▸ **Study text**:
Interview with Jean-François Bellis on the 20 years of EU Merger Guidelines and the prospects for revision

27 March 2026 /

6 min

As the European Commission prepares a new set of guidelines to modernise the EU framework to the evolving markets, JeanFrançois Bellis, founder of Van Bael & Bellis and leading practitioner with decades of experience in competition law, offers a retrospective look at the twenty years of application of the current merger guidelines and raises the four most significant issues surrounding their revision. These four issues concern the European Champions debate, the legal uncertainty generated by the judgements Towercast and Illumina and the integration of non-economic concepts on the one hand and on the other, the integration of highly speculative factors in the legal analysis of merger control.

Dataset excerpts:
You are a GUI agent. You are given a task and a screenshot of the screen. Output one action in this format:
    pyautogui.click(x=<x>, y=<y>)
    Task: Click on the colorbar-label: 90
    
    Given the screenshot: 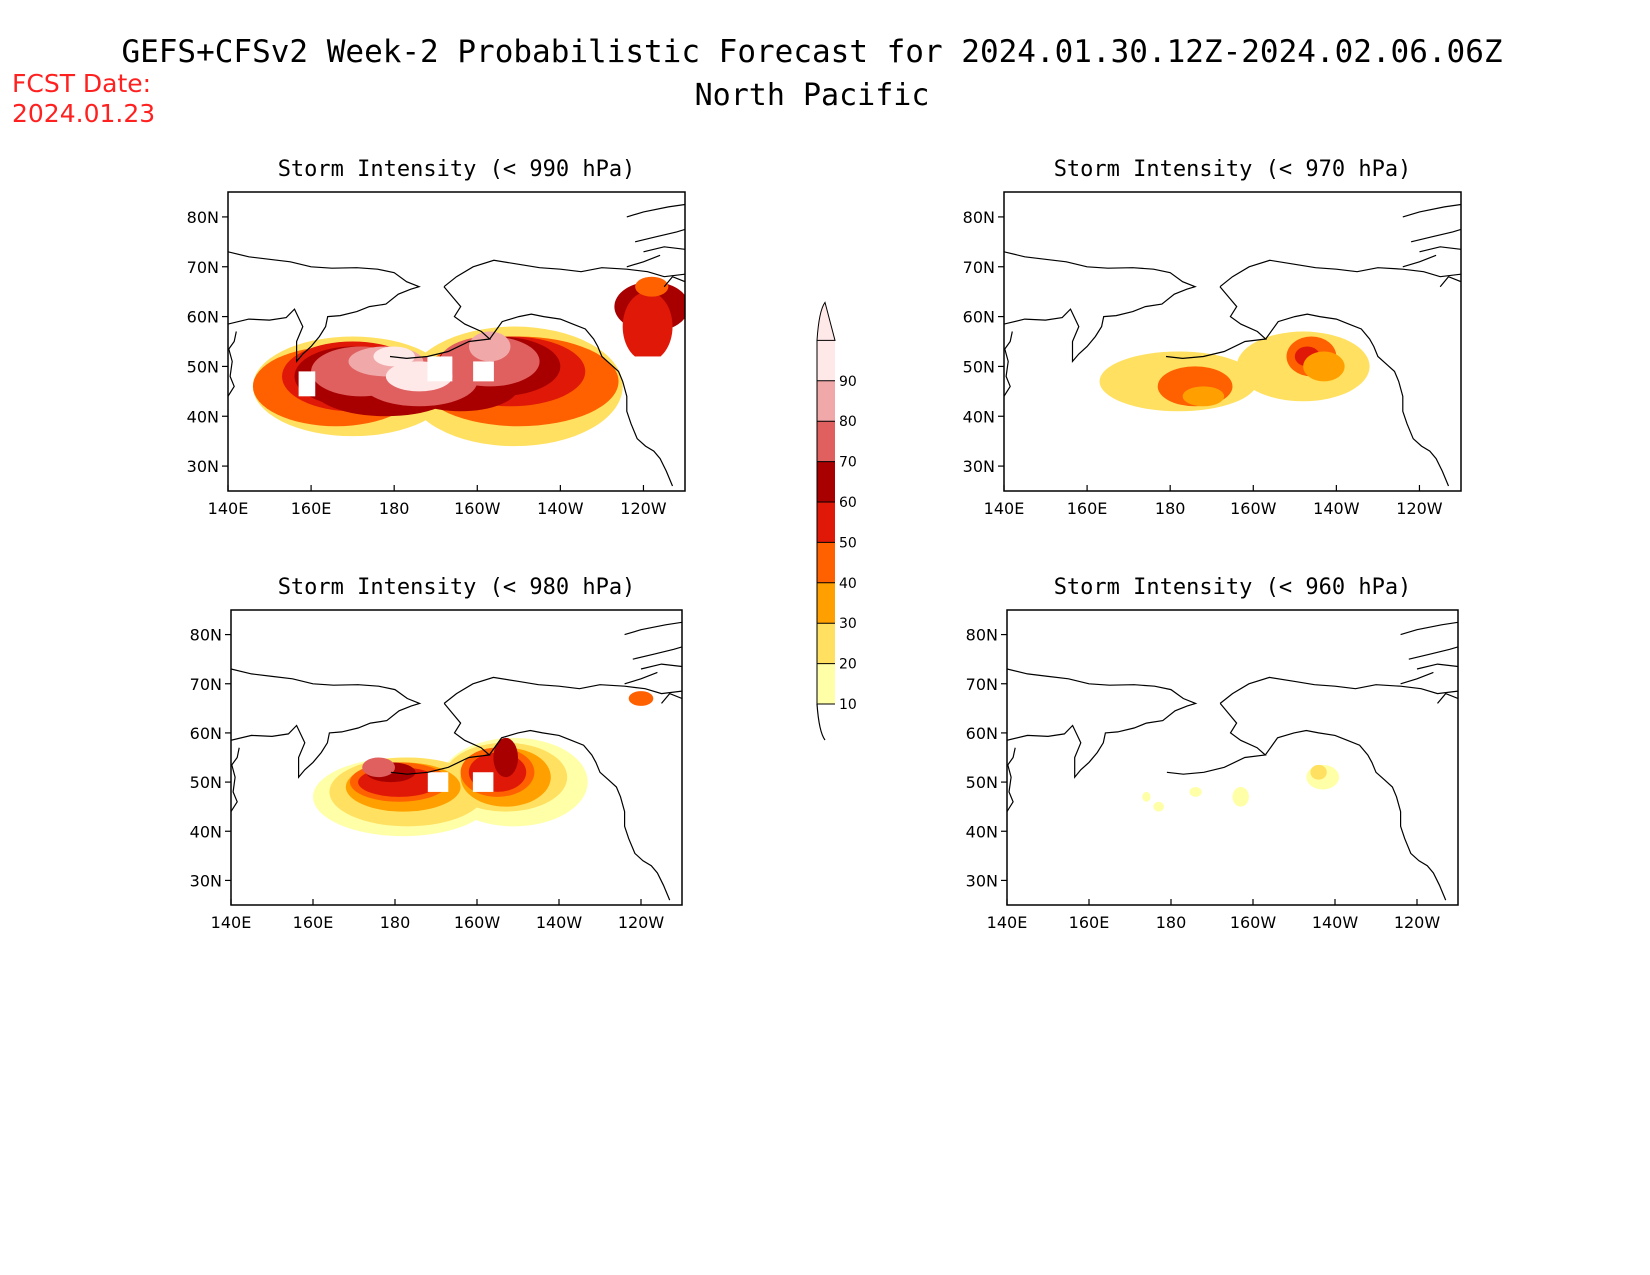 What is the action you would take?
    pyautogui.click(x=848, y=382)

▸ **About this task**:
Retype the full merger guidelines interview text word for word, with nothing left out or altered.

▸ **Task output**:
Interview with Jean-François Bellis on the 20 years of EU Merger Guidelines and the prospects for revision

27 March 2026 /

6 min

As the European Commission prepares a new set of guidelines to modernise the EU framework to the evolving markets, JeanFrançois Bellis, founder of Van Bael & Bellis and leading practitioner with decades of experience in competition law, offers a retrospective look at the twenty years of application of the current merger guidelines and raises the four most significant issues surrounding their revision. These four issues concern the European Champions debate, the legal uncertainty generated by the judgements Towercast and Illumina and the integration of non-economic concepts on the one hand and on the other, the integration of highly speculative factors in the legal analysis of merger control.